怎么了?你累了? 说好的幸福呢?
你的回话凌乱着
在这个时刻
我想起喷泉旁的白鸽
甜蜜散落了
情绪莫名的拉扯
我还爱你呢
而你断断续续唱着歌
假装没事了
时间过了走了
爱情面临选择
你冷了倦了我哭了
离开时的不快乐
你用卡片手写着
有些爱只给到这
真的痛了
怎么了你累了
说好的幸福呢
我懂了不说了
爱淡了梦远了
开心与不开心一一细数着
你再不舍
那些爱过的感觉都太深刻
我都还记得
你不等了
说好的幸福呢
我错了泪干了
放手了后悔了
只是回忆的音乐盒还旋转着
要怎么停呢
你的回话凌乱着
在这个时刻
我想起喷泉旁的白鸽
甜蜜散落了
情绪莫名的拉扯
我还爱你呢
而你断断续续唱着歌
假装没事了
时间过了走了
爱情面临选择
你冷了倦了我哭了
离开时的不快乐
你用卡片手写着
有些爱只给到这
真的痛了
怎么了你累了
说好的幸福呢
我懂了不说了
爱淡了梦远了
开心与不开心一一细数着
你再不舍
那些爱过的感觉都太深刻
我都还记得
你不等了
说好的幸福呢
我错了泪干了
放手了后悔了
只是回忆的音乐盒还旋转着
要怎么停呢
怎么了你累了
说好的幸福呢
我懂了不说了
爱淡了梦远了
我都还记得
你不等了
说好的幸福呢
我错了泪干了
放手了后悔了
只是回忆的音乐盒还旋转着
要怎么停呢
i have been thinking a lot for the past one month.. why did you give me up? i remember that day when you initiated the breakup, you mentioned about you having no jobs in Singapore and said even that even if you go back to HK, how low you salary would be... is it because you afraid i will suffer with you that's why you chosen to leave me and not let me suffer with you?

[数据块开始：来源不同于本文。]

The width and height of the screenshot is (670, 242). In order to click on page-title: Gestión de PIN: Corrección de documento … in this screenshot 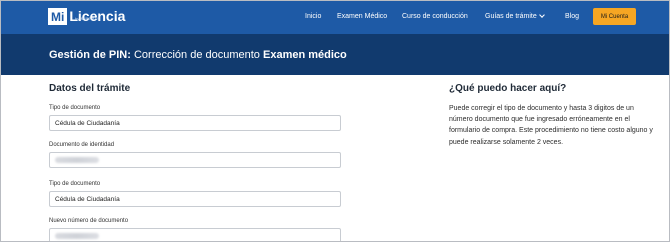, I will do `click(198, 55)`.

is it so? i dont mind suffering with you provided you are here.. i dont mind that we are separated in terms of distance.. but at least i know our hearts are linking together.. do you understand how i feel? do you? are our hearts still linking together? do you still love me? for the past 3weeks before we broke up, i have been showing me cold shoulders.. at that point, i really felt that our relationship will be gone.. and then you started to treat me nicer.. so i thought everything will be fine if i persevere on.. BUT guess i was wrong.. cause i am the only one working hard.. and you're the one who gave up long ago..

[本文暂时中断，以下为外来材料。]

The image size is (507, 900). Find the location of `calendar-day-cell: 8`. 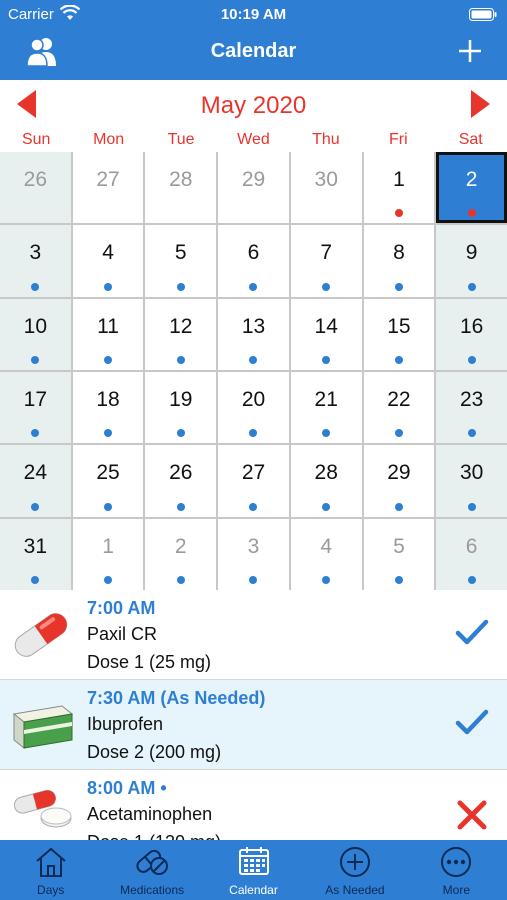

calendar-day-cell: 8 is located at coordinates (399, 261).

maybe chern fern was right.. "if you gave me up first, that shows you arent someone worth to accept ever again..." and maybe she right.. "if someone doesnt treasure me enough to want to keep the relationship, there's no point waiting for the person and even if the person returns next time, it is no longer important, it's all the past..." should i start believing and telling myself this way?
i want to... BUT i really cant bear to let you go.. i really cant....................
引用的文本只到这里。